The pattern of immune system gene rearrangements in acute leukaemias of childhood is heterogeneous. The biological significance of this heterogeneity in childhood acute leukaemia is still poorly understood. In this study, we analysed 49 children with acute leukaemia (29 B-precursor acute lymphoblastic leukaemia (ALL), 5 relapsed cALL, 6 T-ALL, 7 acute non-lymphocytic (ANLL) and 2 mixed lineage leukaemias), for the presence of different immune system gene rearrangements (Ig JH, C kappa, C lambda, TCR J gamma, C beta, J delta and J alpha) by Southern blot hybridisation. The most prominent heterogeneity of immune system gene rearrangements was observed in the group of B-precursor ALL. The results from our study suggest that the heterogeneity of immune system gene rearrangement reflects clonal diversity in approximately one-third of patients with B-precursor ALL at presentation and in most patients in relapse.
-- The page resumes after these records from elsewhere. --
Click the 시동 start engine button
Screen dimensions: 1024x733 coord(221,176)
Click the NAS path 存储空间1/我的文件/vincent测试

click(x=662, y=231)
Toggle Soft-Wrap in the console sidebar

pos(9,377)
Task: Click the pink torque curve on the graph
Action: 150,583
The observed association of clonal diversity with high white blood cell count, pre-B immunophenotype and age under 1 year in B-precursor ALL may have clinical significance. There was a significantly shorter disease-free survival in the group of B-precursor ALL patients with clonal diversity compared with those without clonal diversity. Clonal diversity may, therefore, be a mechanism of disease progression common to different types of aggressive B-precursor ALL.